The Bridge Engineering team at getBridge is looking for an SRE to help us grow our product, scale our systems and empower our feature teams. Our systems run on Kubernetes, and we are hosted in AWS across multiple regions.
What We Do
With Bridge, you can boost engagement by helping employees connect with their peers. You can improve performance & productivity by helping employees stay in sync with their managers. We believe that upskilling your people by giving them constant opportunities to learn and grow is the key to creating a work culture people love. Bye-bye skills gap! Hello to better results.
Who We’re Looking For
- A problem-solver who asks questions to get at the core issue that the team is grappling with before deciding on a solution.
- A pragmatist who knows how to make trade-offs to solve challenges while building an architecture that scales for the future.
- A systematic thinker who can understand how the larger system operates and knows when to take a step back and consider alternative approaches.
- A team player who loves teaching and learning from others.
What We Offer
- Experience working on a highly available business-to-business (B2B) software as a service (SaaS) product with thousands of active customers.
- Competitive compensation package
- Flexible work environment
- Quarterly hack week events
What You’ll Be Doing
- Owning cloud operations for dozens of services in multiple regions, environments, and language stacks.
- Optimizing systems for speed and reliability.
- Configuring observability systems to identify incidents before they happen.
- Discovering problem areas (i.e. slow response times, high resource saturation, etc) and working with service owners to resolve or mitigate them.
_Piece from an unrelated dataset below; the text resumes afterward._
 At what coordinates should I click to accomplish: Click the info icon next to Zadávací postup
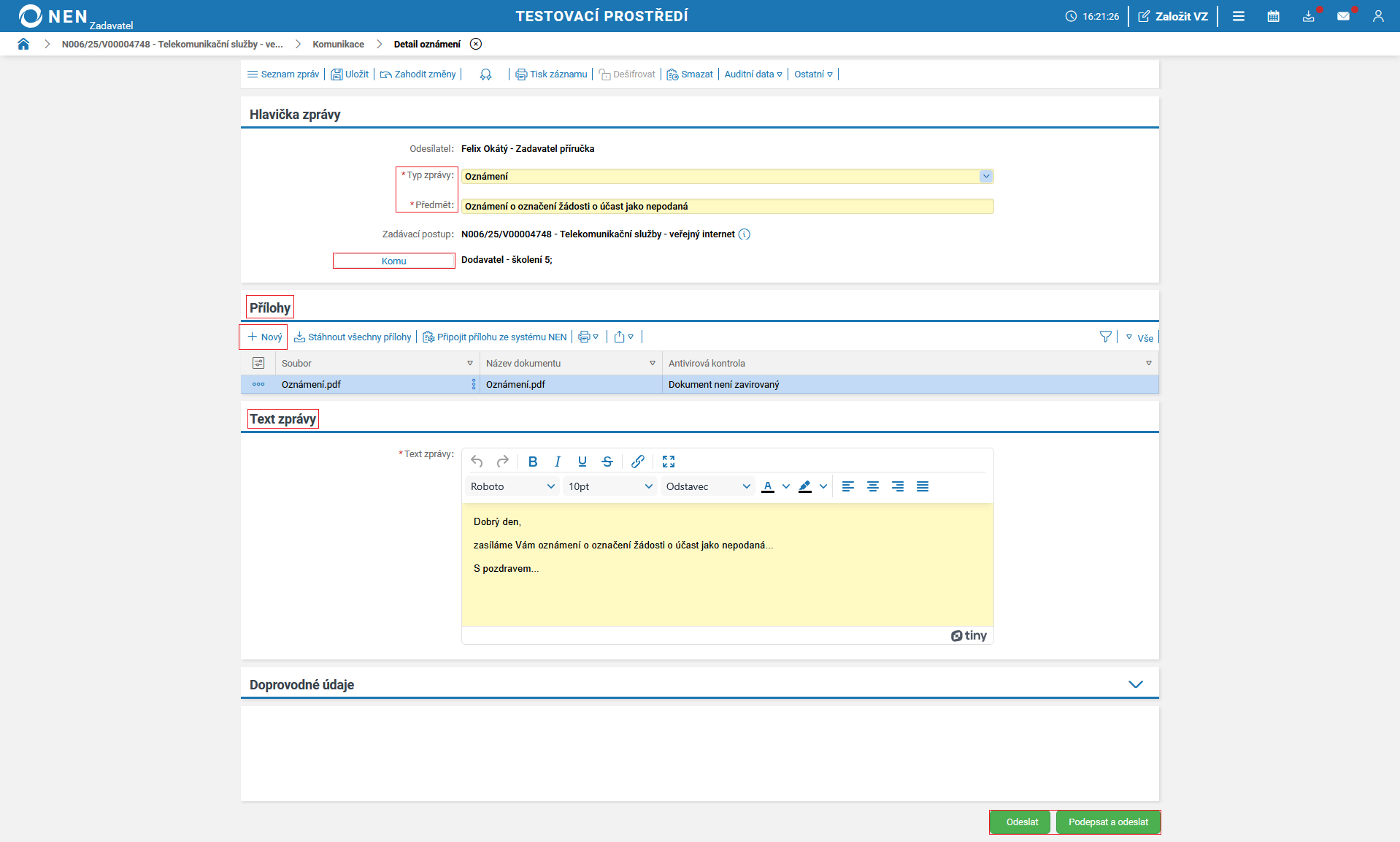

- Implementing automation to reduce toil and enable healthy systems by default.
- Working alongside a highly skilled SRE team running services in multiple Kubernetes clusters.
- Building tools and resources for upskilling other engineering teams to make service creation and maintenance self-service.
- Cost optimizing cloud operations.
- Responding to incidents and contributing to a continuous improvement culture with occasional participation in on-call rotations.
- Shaping data-related policies like backup cadence, retention policies, security best practices, disaster recovery plans, etc.
What You’ll Need
- At least 2-8 years experience running production systems at scale as an SRE or senior engineer.
- Experience running production systems on Kubernetes.
- Experience with configuration-as-code tools such as Terraform or Pulumi.
- Deep understanding of at least one modern programming language (Python, Go, Java, etc).
- Knowledge of cloud-based providers (AWS preferred, Azure, Google Cloud).
- Familiarity with cloud networking configuration (VPCs, security groups, load balancers, DNS, etc).
- Familiarity with system observability through monitoring and alerting (like Datadog, Sentry, etc.)
- Ability to work with a globally distributed team in multiple time zones.
- Ability to speak fluent English
We are an Equal Opportunity Employer and do not discriminate against any employee or applicant for employment because of race, color, sex, age, national origin, religion, sexual orientation, gender identity, status as a veteran, and basis of disability or any other federal, state or local protected class.